A True New England Dessert for the Holidays


I have two holiday parties on tap before Christmas, along with a holiday party for my book club. Because the Jewish calendar is always changing, I noted that the book club party, which is always on the second Tuesday of every month, is the first day of Hanukkah. Since I am the only Jewish person in that book club, and since we meet at Par Four in Groton, I decided I might make a dessert we could share in addition to the secret Santa presents.

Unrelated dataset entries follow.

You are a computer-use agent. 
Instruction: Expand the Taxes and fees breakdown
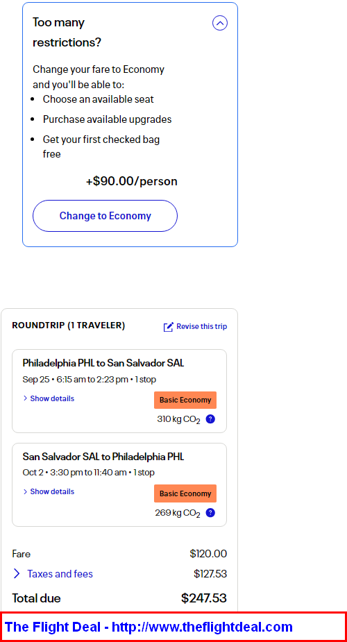click(60, 573)
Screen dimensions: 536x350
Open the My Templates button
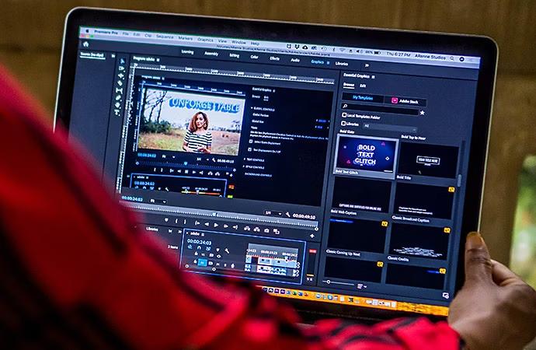point(363,97)
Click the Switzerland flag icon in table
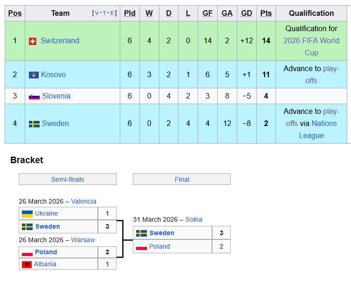351x284 pixels. click(33, 41)
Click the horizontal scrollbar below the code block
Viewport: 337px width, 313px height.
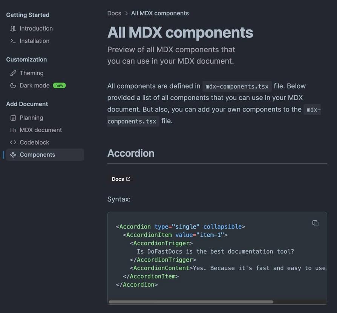click(x=190, y=302)
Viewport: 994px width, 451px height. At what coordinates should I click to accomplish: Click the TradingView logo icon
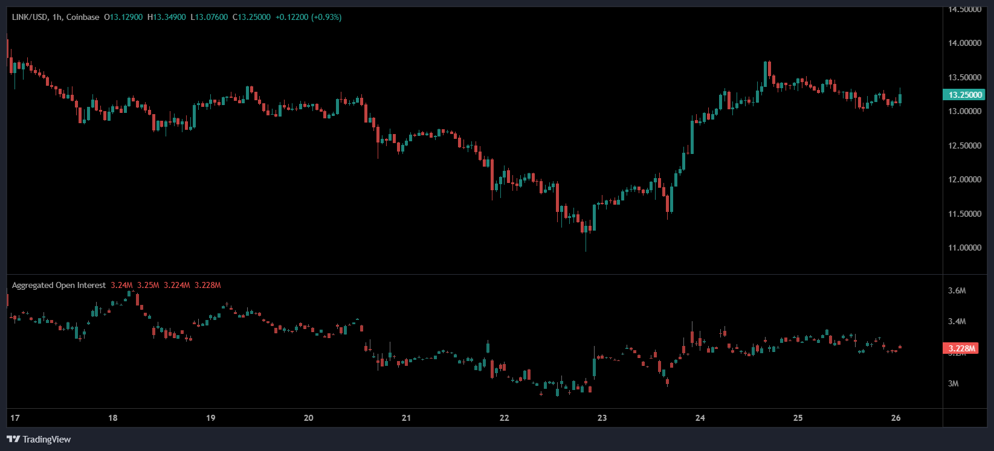13,439
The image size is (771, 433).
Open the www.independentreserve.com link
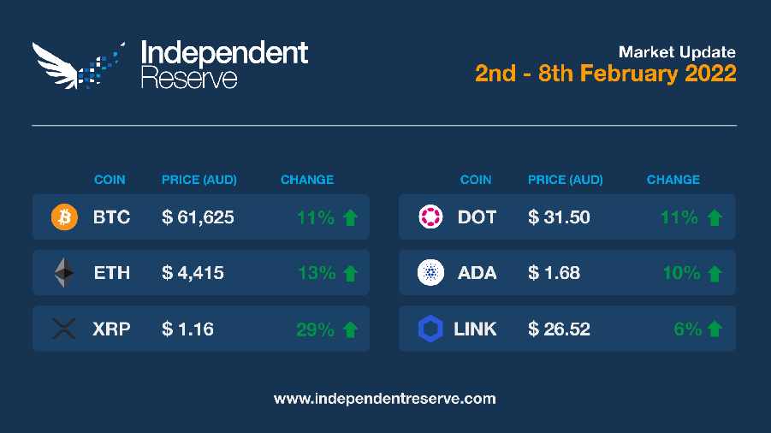384,399
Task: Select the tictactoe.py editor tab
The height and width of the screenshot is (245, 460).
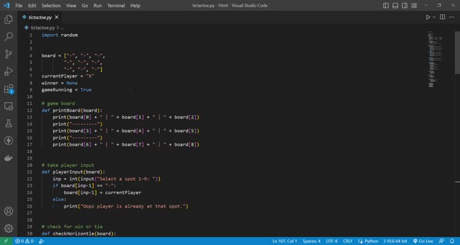Action: (40, 17)
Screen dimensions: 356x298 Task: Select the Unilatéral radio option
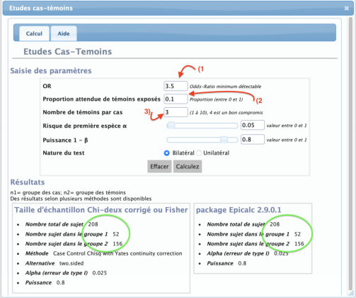click(x=199, y=153)
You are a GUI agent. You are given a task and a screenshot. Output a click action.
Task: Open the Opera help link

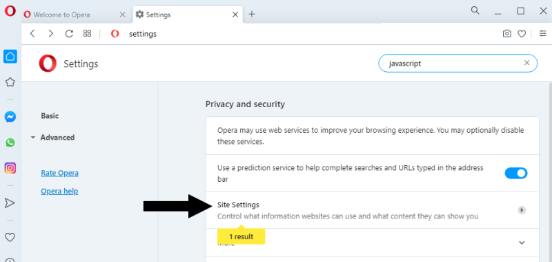click(59, 191)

This particular book club includes lots of women who used to be teachers, and have lived on the Connecticut shoreline much of their lives. I, on the other hand, am a native of upstate New York, although I have lived in Massachusetts and Connecticut for almost four decades.

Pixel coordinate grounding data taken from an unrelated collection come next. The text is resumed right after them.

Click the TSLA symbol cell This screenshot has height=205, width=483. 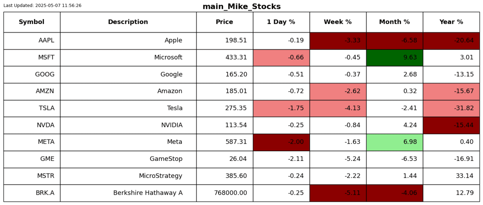tap(32, 108)
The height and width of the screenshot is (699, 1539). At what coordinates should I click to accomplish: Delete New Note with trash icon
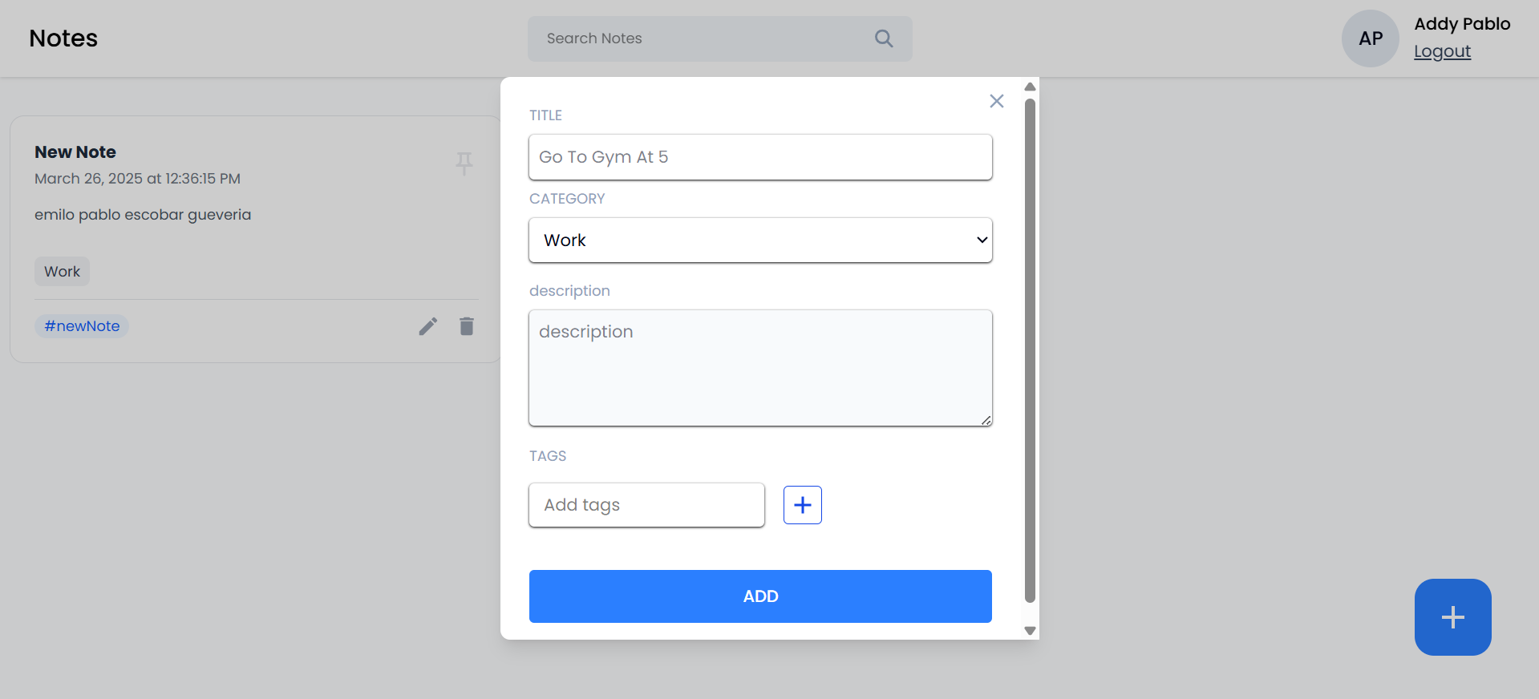click(x=467, y=326)
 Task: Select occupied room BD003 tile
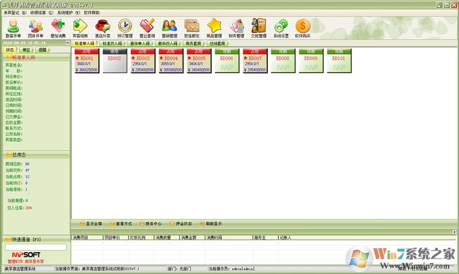(142, 61)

That being the case, I decided I will make something that is truly, or almost truly, New England. I tasted Indian pudding when my brother was a student at MIT. The first time my parents and I, when I was 10 years old, visited him in Cambridge, we went to we went to Durgin Park in Boston. I have no idea why I ordered what I did, since I’d had neither dishes—chicken pot pie and Indian pudding—but I was enchanted. Many years later, when I began to love cooking, I made both. The best chicken pot pie recipe comes from the first Silver Palate cookbook. My favorite Indian pudding recipe is from Brooke Dojny’s The New England Cookbook.

If you would like the chicken pot pie recipe, email me at leeawhite@aol.com. Here is my favorite New England dessert.

A Delicate Indian Pudding

From The New England Cookbook by Brooke Dojny (Harvard Common Press, Boston, 1999)

Yield: 8 servings

¼ cup yellow cornmeal

½ teaspoon salt

3 cups whole milk, divided

3 tablespoons unsalted butter

2 eggs

½ cup molasses

2 tablespoons packed light brown sugar

2 tablespoons sugar

¾ teaspoon ground ginger

½teaspoon ground cinnamon

½ teaspoon grated nutmeg

⅓ cup raisins (optional)

Lightly sweetened softly whipped cream or vanilla ice cream

or frozen yogurt

1. Preheat oven to 300 degrees. Lightly grease an 8-inch square glass baking dish.

2. Whisk together cornmeal and salt in a medium saucepan. Whisk in 2 ½ cups of milk until smooth and bring to a boil, whisking almost constantly. Reduce heat to medium-low and cook, stirring frequently, until the mixture is thick and creamy, about 10 minutes. Add butter, whisking until it is melted; remove from heat.

3. Whisk eggs with molasses, sugars, ginger, cinnamon, and nutmeg in a large bowl. Gradually whisk the hot cornmeal mixture into the egg mixture. Stir in raisins (if using) and transfer the mixture to the prepared baking dish. Pour remaining one-half cup of milk over the top of the pudding, but do not mix it in.

4. Place the dish in a large roasting pan and pour enough boiling water into the larger pan to come halfway up the sides of the pudding dish. Bake for about 1 ½ hours, or until pudding is just set.

5. Cool for at least 20 minutes or for up to 1 hour before serving warm or lukewarm, topped with whipped cream or ice cream. The pudding can be made up to 8 hours ahead, covered loosely with plastic wrap, and stored at cool room temperature. Reheat the covered pudding in the microwave before serving.